> _Data for the task_
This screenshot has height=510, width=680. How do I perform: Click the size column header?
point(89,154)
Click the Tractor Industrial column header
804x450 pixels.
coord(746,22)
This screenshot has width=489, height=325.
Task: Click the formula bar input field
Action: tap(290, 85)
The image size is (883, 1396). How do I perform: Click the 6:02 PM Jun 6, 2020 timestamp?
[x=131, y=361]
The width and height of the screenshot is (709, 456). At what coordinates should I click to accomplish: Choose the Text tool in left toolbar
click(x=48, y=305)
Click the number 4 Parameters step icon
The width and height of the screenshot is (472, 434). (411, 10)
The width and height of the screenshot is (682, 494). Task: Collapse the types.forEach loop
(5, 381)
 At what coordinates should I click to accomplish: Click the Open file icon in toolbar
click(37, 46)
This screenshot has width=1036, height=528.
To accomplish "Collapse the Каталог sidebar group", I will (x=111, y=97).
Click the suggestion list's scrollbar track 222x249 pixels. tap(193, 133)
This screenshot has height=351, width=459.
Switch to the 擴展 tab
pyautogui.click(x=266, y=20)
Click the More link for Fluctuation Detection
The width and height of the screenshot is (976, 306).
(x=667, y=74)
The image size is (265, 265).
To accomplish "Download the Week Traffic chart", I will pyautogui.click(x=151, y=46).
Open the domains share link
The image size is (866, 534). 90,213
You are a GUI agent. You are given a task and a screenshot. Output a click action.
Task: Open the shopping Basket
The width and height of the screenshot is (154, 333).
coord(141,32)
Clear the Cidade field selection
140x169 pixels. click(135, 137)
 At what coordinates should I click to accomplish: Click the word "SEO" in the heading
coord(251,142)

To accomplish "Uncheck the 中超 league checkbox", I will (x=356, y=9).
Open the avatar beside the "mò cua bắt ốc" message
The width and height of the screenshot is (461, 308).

> _Work to be completed_
The lines above should be printed again, exactly as they are.

> _Written reply_
This screenshot has height=510, width=680. How do I perform: Click the size column header?
point(89,154)
Click the Tractor Industrial column header
804x450 pixels.
coord(746,22)
This screenshot has width=489, height=325.
Task: Click the formula bar input field
Action: tap(290, 85)
The image size is (883, 1396). How do I perform: Click the 6:02 PM Jun 6, 2020 timestamp?
[x=131, y=361]
The width and height of the screenshot is (709, 456). At what coordinates should I click to accomplish: Choose the Text tool in left toolbar
click(x=48, y=305)
Click the number 4 Parameters step icon
The width and height of the screenshot is (472, 434). (411, 10)
The width and height of the screenshot is (682, 494). Task: Collapse the types.forEach loop
(5, 381)
 At what coordinates should I click to accomplish: Click the Open file icon in toolbar
click(37, 46)
This screenshot has width=1036, height=528.
To accomplish "Collapse the Каталог sidebar group", I will (x=111, y=97).
Click the suggestion list's scrollbar track 222x249 pixels. tap(193, 133)
This screenshot has height=351, width=459.
Switch to the 擴展 tab
pyautogui.click(x=266, y=20)
Click the More link for Fluctuation Detection
The width and height of the screenshot is (976, 306).
(x=667, y=74)
The image size is (265, 265).
To accomplish "Download the Week Traffic chart", I will pyautogui.click(x=151, y=46).
Open the domains share link
The image size is (866, 534). 90,213
You are a GUI agent. You are given a task and a screenshot. Output a click action.
Task: Open the shopping Basket
The width and height of the screenshot is (154, 333).
coord(141,32)
Clear the Cidade field selection
140x169 pixels. click(135, 137)
 At what coordinates should I click to accomplish: Click the word "SEO" in the heading
coord(251,142)

To accomplish "Uncheck the 中超 league checkbox", I will (x=356, y=9).
Open the avatar beside the "mò cua bắt ốc" message
The width and height of the screenshot is (461, 308).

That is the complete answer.